**What you should do**:
All that is needed is the lines from the one containing "The width and height of the screenshot is (1070, 1120)." through the end of the listing, printed exactly, with no pictures among them.

**Available data**:

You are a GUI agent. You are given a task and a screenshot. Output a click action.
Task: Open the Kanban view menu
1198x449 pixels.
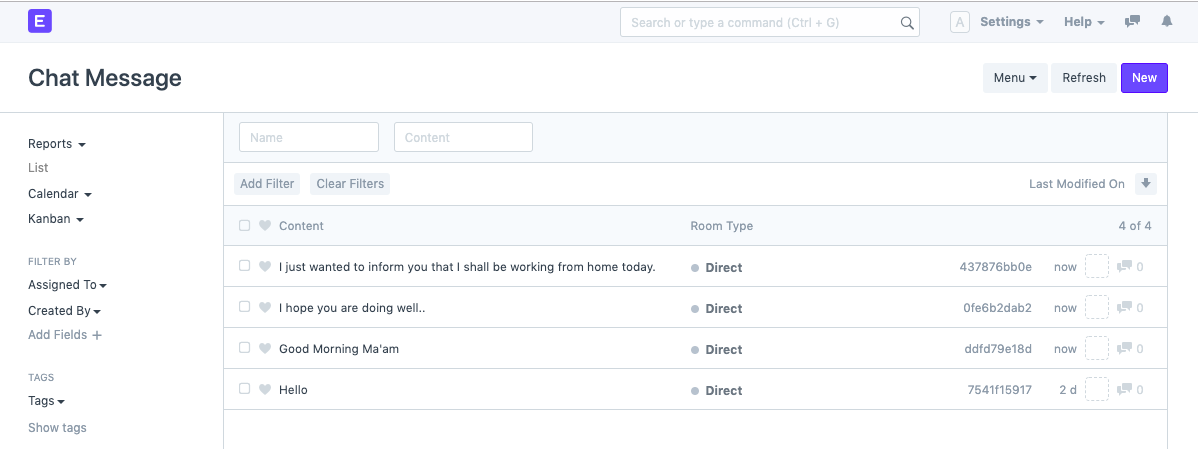(55, 219)
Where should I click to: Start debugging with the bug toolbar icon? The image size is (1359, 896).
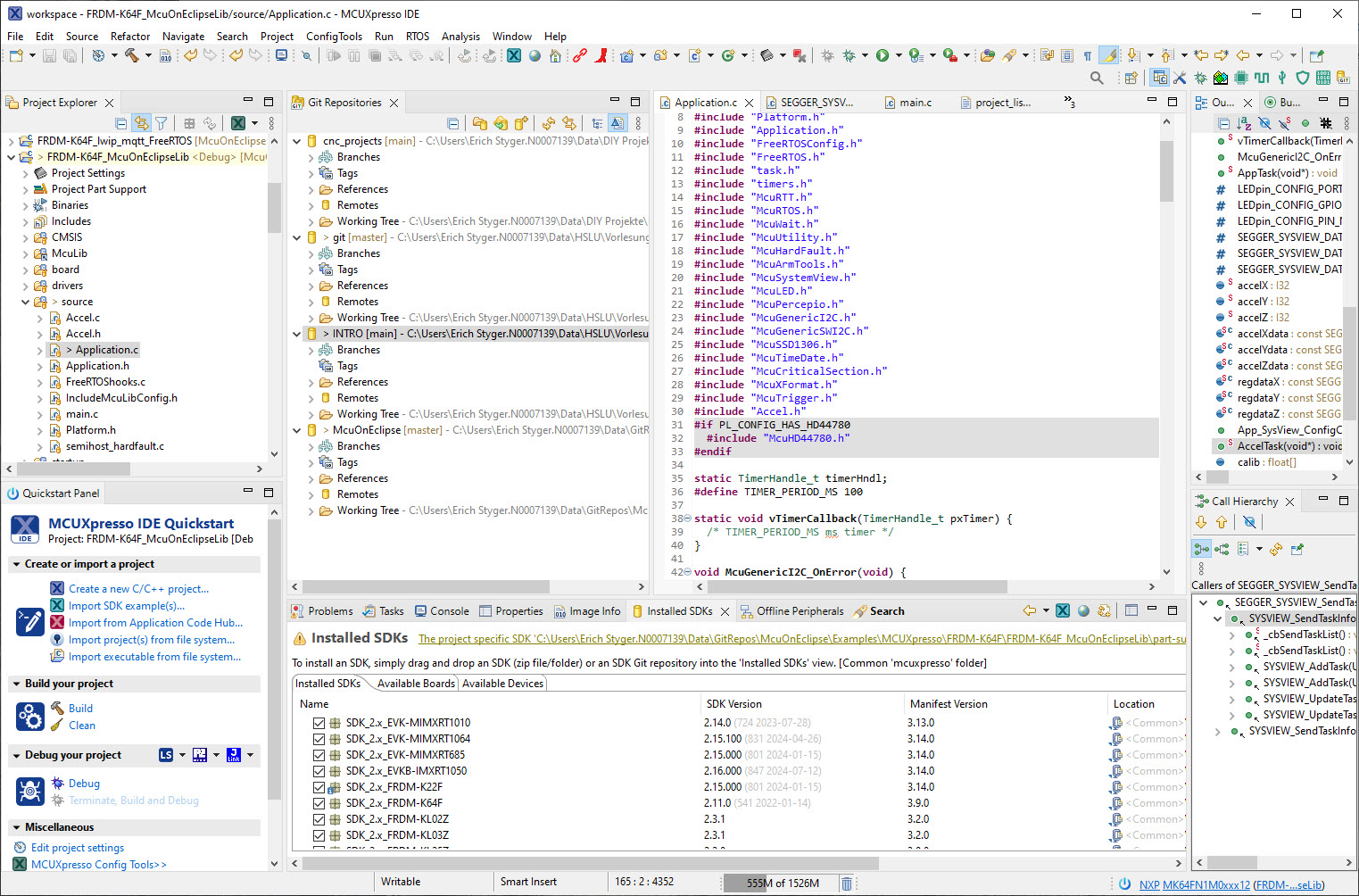(849, 54)
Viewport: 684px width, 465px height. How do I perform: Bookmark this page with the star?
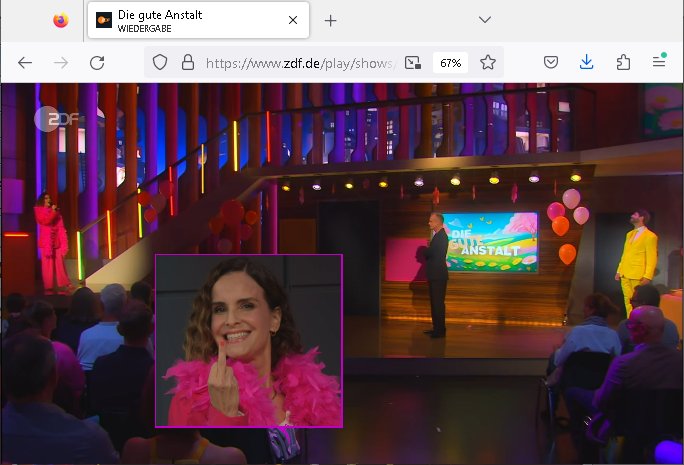click(x=488, y=62)
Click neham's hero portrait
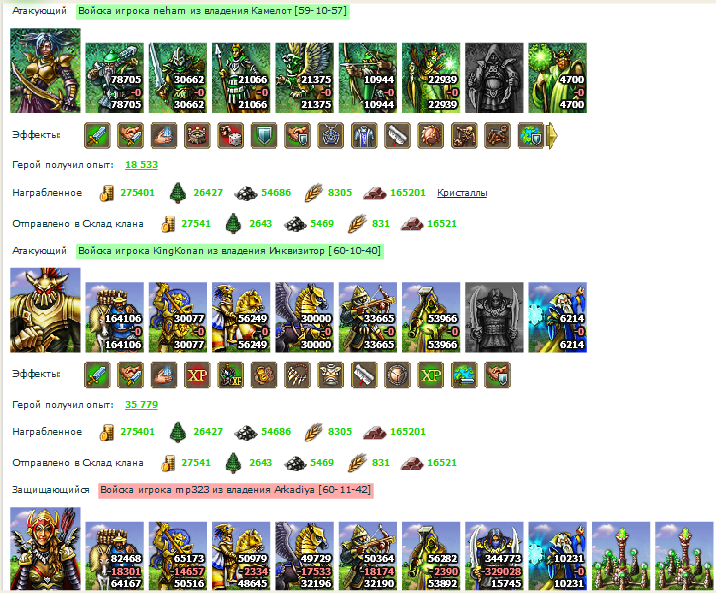Screen dimensions: 716x594 coord(45,70)
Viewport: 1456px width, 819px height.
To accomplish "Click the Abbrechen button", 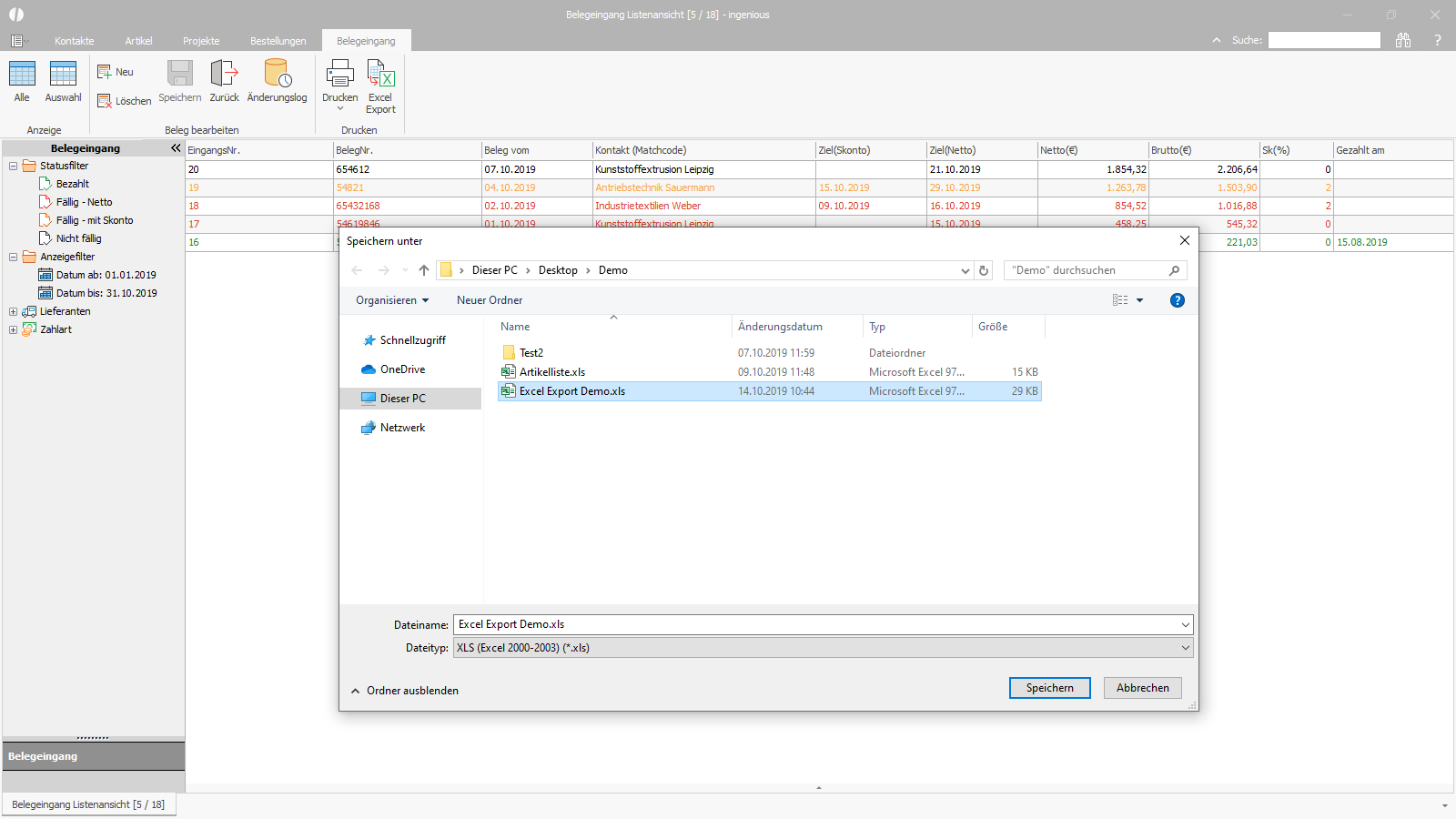I will click(x=1143, y=688).
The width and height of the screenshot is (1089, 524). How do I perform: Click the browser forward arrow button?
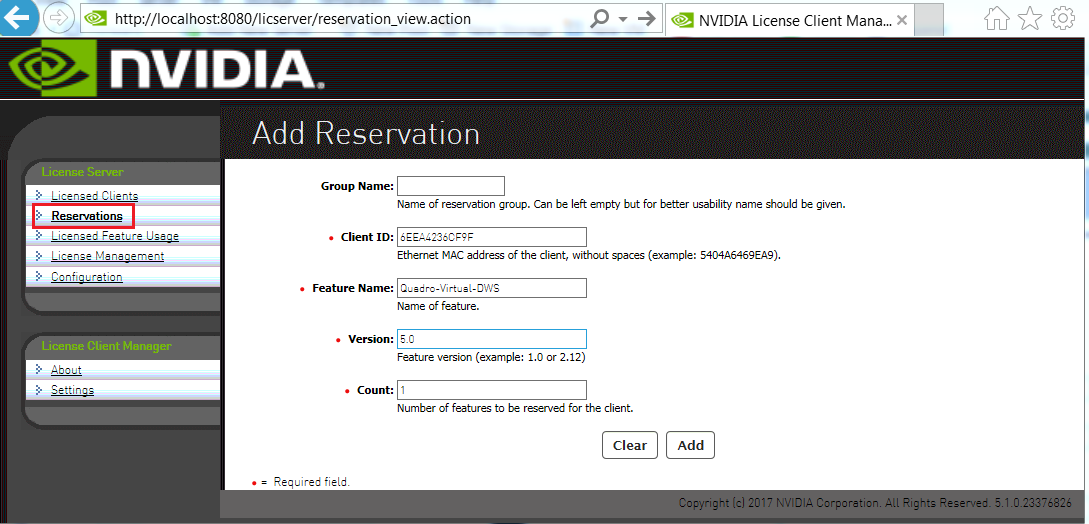pos(59,19)
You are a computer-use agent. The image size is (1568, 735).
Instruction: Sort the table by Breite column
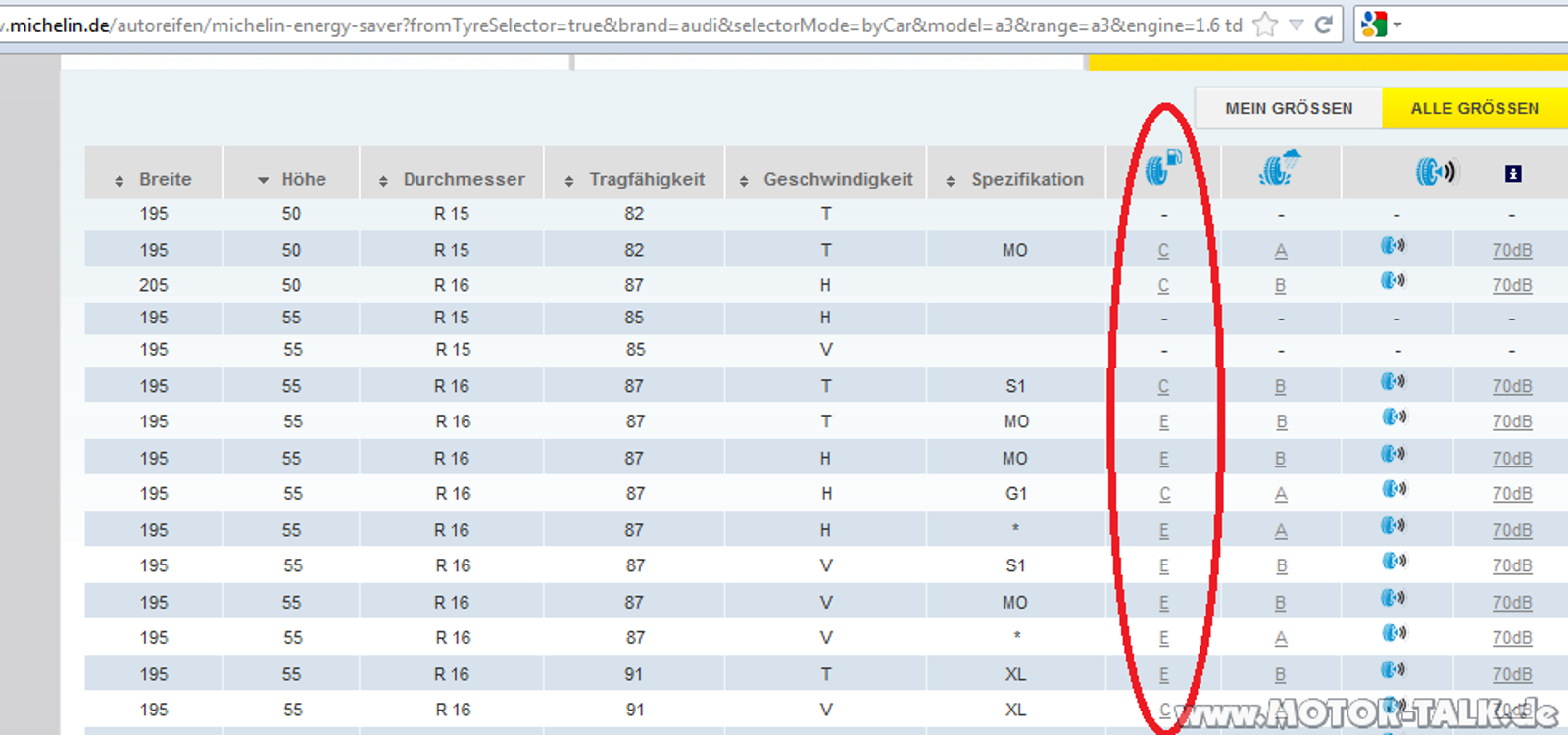tap(154, 179)
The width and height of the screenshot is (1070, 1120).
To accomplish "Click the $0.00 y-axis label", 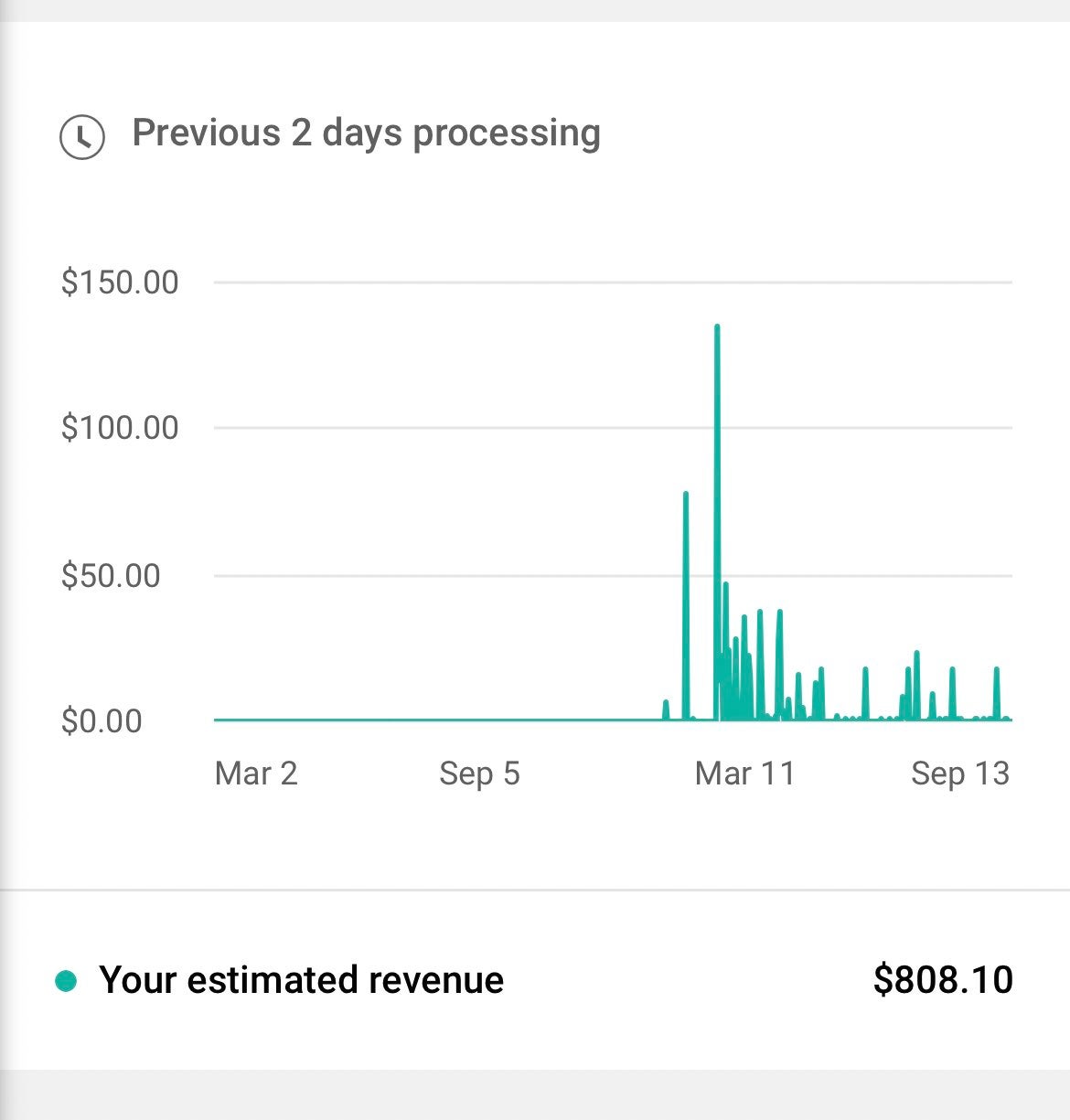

**Exercise output**:
The width and height of the screenshot is (1070, 1120).
To accomplish "Click the $0.00 y-axis label", 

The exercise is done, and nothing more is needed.